Fall food is my favorite, an opportunity for big complex flavors, but it’s not cold, and it’s not all root vegetables yet, and it’s not so hot that I can’t stand to cook. Chili, Roast Pork, French Meatloaf, Espresso Cashew Bars, Lasagne, bliss.

But having a child, a family, has changed some of this. It’s made me a little more conscious of the rhythms of nature, it’s helped me slow down and open my eyes to the change in the air, which is a little subtler here in our marine-layer-blanketed city on the west coast. Really, September is still summer for us. And yet it’s bittersweet, a short summer.
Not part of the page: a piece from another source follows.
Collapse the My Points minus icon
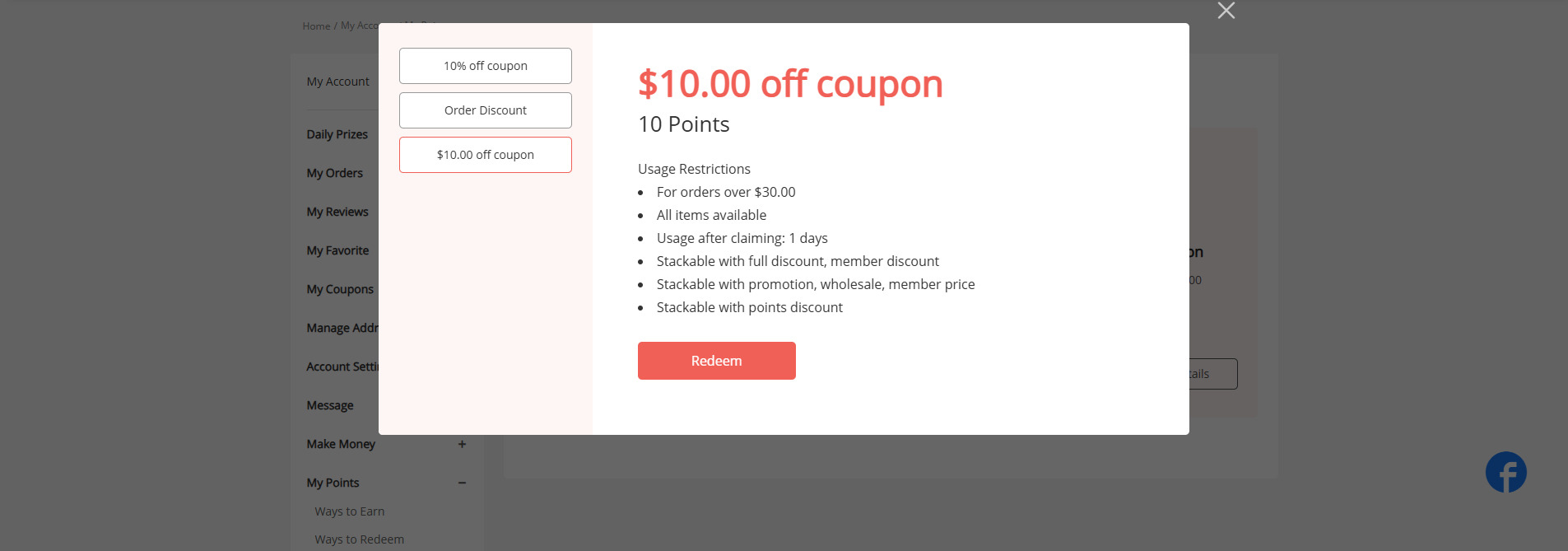 click(x=462, y=483)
Next month, October, is a big time for commemoration here: day of the dead, halloween, Cleanup day at the AIDS Memorial Grove, the names read out on All Saints Sunday. This October I think we’ll take J to Mission Dolores, too, his first visit... and perhaps a historic walk around the neighborhood.

November brings my birthday, and of course Thanksgiving, but my favorite thing about the month is the Beaujolais Noveau, so yummy and so fun. This year I think we’ll drive up to wine country here, for the harvest celebration at our CSA farm.




We spent today on our annual fall hike (it’s too hot for me to hike in the summer, I am too fair and get sunstroke easily), and next week we’ll set off for the Monarch preserve and the migrating butterflies... something I’ve wanted to do ever since I read Dear Mr. Henshaw. I don’t know why I couldn’t go until I had J as an “excuse”, but I am grateful to have one.


 And an excuse to buy little boy back to school clothes, an excuse for looking for the harvest moon, for planning a camping trip, for slowing down and enjoying the seasons-- as different as they may be here from anywhere else, wherever we are.